**YOUR ASSIGNMENT**
Each record should be written out exactly as it stands.

**RECORDS FOR THIS TASK**
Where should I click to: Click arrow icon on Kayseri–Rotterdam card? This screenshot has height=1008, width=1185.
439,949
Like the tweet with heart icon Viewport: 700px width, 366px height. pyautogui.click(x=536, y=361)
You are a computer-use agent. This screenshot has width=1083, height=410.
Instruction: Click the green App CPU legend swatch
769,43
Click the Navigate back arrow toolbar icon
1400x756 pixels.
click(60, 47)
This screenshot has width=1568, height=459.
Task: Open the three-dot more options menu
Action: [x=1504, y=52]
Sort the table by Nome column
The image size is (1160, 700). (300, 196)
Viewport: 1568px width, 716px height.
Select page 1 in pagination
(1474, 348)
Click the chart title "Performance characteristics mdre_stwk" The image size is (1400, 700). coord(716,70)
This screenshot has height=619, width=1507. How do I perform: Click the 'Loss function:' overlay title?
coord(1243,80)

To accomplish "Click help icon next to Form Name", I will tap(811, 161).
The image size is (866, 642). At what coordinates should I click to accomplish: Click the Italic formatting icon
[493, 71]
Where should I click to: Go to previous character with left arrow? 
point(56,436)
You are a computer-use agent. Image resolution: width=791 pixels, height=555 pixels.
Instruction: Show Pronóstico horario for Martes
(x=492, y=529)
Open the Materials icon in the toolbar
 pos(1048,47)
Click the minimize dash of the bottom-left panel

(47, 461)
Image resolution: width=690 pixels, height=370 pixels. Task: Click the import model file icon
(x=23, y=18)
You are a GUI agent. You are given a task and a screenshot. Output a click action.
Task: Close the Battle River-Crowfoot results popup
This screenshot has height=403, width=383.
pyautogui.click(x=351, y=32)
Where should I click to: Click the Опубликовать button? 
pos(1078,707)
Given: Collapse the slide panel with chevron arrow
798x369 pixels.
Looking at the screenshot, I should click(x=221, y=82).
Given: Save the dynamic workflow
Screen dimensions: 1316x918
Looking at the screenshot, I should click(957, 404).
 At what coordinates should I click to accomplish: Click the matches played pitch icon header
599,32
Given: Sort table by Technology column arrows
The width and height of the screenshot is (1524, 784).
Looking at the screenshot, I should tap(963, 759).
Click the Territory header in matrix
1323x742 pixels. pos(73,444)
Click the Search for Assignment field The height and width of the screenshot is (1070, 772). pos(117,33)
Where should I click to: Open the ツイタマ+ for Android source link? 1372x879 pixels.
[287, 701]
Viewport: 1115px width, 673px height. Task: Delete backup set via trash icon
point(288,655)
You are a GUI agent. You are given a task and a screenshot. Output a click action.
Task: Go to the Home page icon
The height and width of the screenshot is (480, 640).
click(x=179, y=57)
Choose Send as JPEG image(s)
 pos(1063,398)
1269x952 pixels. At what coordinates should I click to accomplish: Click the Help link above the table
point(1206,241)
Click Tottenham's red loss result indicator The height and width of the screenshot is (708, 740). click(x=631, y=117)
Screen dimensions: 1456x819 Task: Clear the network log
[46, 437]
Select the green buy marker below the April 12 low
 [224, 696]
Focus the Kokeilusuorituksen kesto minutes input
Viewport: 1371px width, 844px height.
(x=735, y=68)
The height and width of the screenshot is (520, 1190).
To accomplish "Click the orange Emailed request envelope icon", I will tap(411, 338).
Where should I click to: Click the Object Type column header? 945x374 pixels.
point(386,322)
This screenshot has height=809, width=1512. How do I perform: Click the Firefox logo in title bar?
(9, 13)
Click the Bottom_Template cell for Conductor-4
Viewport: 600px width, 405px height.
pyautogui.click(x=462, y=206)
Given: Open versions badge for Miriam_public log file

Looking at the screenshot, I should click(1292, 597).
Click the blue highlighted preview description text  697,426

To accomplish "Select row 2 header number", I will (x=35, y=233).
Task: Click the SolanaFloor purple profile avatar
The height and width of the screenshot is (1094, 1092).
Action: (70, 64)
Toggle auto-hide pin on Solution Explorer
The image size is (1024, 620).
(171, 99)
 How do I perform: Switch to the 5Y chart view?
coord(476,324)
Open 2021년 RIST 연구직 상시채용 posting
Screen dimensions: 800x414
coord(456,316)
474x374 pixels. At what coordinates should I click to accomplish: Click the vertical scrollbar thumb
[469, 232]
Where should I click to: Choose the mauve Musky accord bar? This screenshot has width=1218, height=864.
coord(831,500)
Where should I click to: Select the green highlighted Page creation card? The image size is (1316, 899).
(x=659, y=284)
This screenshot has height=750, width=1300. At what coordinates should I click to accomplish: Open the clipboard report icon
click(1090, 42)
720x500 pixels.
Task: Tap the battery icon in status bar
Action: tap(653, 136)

**RESULT OF THE TASK**
Where should I click to: Click arrow icon on Kayseri–Rotterdam card? This screenshot has height=1008, width=1185.
439,949
Like the tweet with heart icon Viewport: 700px width, 366px height. pyautogui.click(x=536, y=361)
You are a computer-use agent. This screenshot has width=1083, height=410.
Instruction: Click the green App CPU legend swatch
769,43
Click the Navigate back arrow toolbar icon
1400x756 pixels.
click(60, 47)
This screenshot has width=1568, height=459.
Task: Open the three-dot more options menu
Action: [x=1504, y=52]
Sort the table by Nome column
The image size is (1160, 700). (300, 196)
Viewport: 1568px width, 716px height.
Select page 1 in pagination
(1474, 348)
Click the chart title "Performance characteristics mdre_stwk" The image size is (1400, 700). coord(716,70)
This screenshot has height=619, width=1507. How do I perform: Click the 'Loss function:' overlay title?
coord(1243,80)

To accomplish "Click help icon next to Form Name", I will tap(811, 161).
The image size is (866, 642). At what coordinates should I click to accomplish: Click the Italic formatting icon
[493, 71]
Where should I click to: Go to previous character with left arrow? 
point(56,436)
You are a computer-use agent. Image resolution: width=791 pixels, height=555 pixels.
Instruction: Show Pronóstico horario for Martes
(x=492, y=529)
Open the Materials icon in the toolbar
 pos(1048,47)
Click the minimize dash of the bottom-left panel

(47, 461)
Image resolution: width=690 pixels, height=370 pixels. Task: Click the import model file icon
(x=23, y=18)
You are a GUI agent. You are given a task and a screenshot. Output a click action.
Task: Close the Battle River-Crowfoot results popup
This screenshot has height=403, width=383.
pyautogui.click(x=351, y=32)
Where should I click to: Click the Опубликовать button? 
pos(1078,707)
Given: Collapse the slide panel with chevron arrow
798x369 pixels.
Looking at the screenshot, I should click(x=221, y=82).
Given: Save the dynamic workflow
Screen dimensions: 1316x918
Looking at the screenshot, I should click(957, 404).
 At what coordinates should I click to accomplish: Click the matches played pitch icon header
599,32
Given: Sort table by Technology column arrows
The width and height of the screenshot is (1524, 784).
Looking at the screenshot, I should tap(963, 759).
Click the Territory header in matrix
1323x742 pixels. pos(73,444)
Click the Search for Assignment field The height and width of the screenshot is (1070, 772). pos(117,33)
Where should I click to: Open the ツイタマ+ for Android source link? 1372x879 pixels.
[287, 701]
Viewport: 1115px width, 673px height. Task: Delete backup set via trash icon
point(288,655)
You are a GUI agent. You are given a task and a screenshot. Output a click action.
Task: Go to the Home page icon
The height and width of the screenshot is (480, 640).
click(x=179, y=57)
Choose Send as JPEG image(s)
 pos(1063,398)
1269x952 pixels. At what coordinates should I click to accomplish: Click the Help link above the table
point(1206,241)
Click Tottenham's red loss result indicator The height and width of the screenshot is (708, 740). click(x=631, y=117)
Screen dimensions: 1456x819 Task: Clear the network log
[46, 437]
Select the green buy marker below the April 12 low
 [224, 696]
Focus the Kokeilusuorituksen kesto minutes input
Viewport: 1371px width, 844px height.
(x=735, y=68)
The height and width of the screenshot is (520, 1190).
To accomplish "Click the orange Emailed request envelope icon", I will tap(411, 338).
Where should I click to: Click the Object Type column header? 945x374 pixels.
point(386,322)
This screenshot has height=809, width=1512. How do I perform: Click the Firefox logo in title bar?
(9, 13)
Click the Bottom_Template cell for Conductor-4
Viewport: 600px width, 405px height.
pyautogui.click(x=462, y=206)
Given: Open versions badge for Miriam_public log file

Looking at the screenshot, I should click(1292, 597).
Click the blue highlighted preview description text  697,426

To accomplish "Select row 2 header number", I will (x=35, y=233).
Task: Click the SolanaFloor purple profile avatar
The height and width of the screenshot is (1094, 1092).
Action: (70, 64)
Toggle auto-hide pin on Solution Explorer
The image size is (1024, 620).
(171, 99)
 How do I perform: Switch to the 5Y chart view?
coord(476,324)
Open 2021년 RIST 연구직 상시채용 posting
Screen dimensions: 800x414
coord(456,316)
474x374 pixels. At what coordinates should I click to accomplish: Click the vertical scrollbar thumb
[469, 232]
Where should I click to: Choose the mauve Musky accord bar? This screenshot has width=1218, height=864.
coord(831,500)
Where should I click to: Select the green highlighted Page creation card? The image size is (1316, 899).
(x=659, y=284)
This screenshot has height=750, width=1300. At what coordinates should I click to accomplish: Open the clipboard report icon
click(1090, 42)
720x500 pixels.
Task: Tap the battery icon in status bar
Action: tap(653, 136)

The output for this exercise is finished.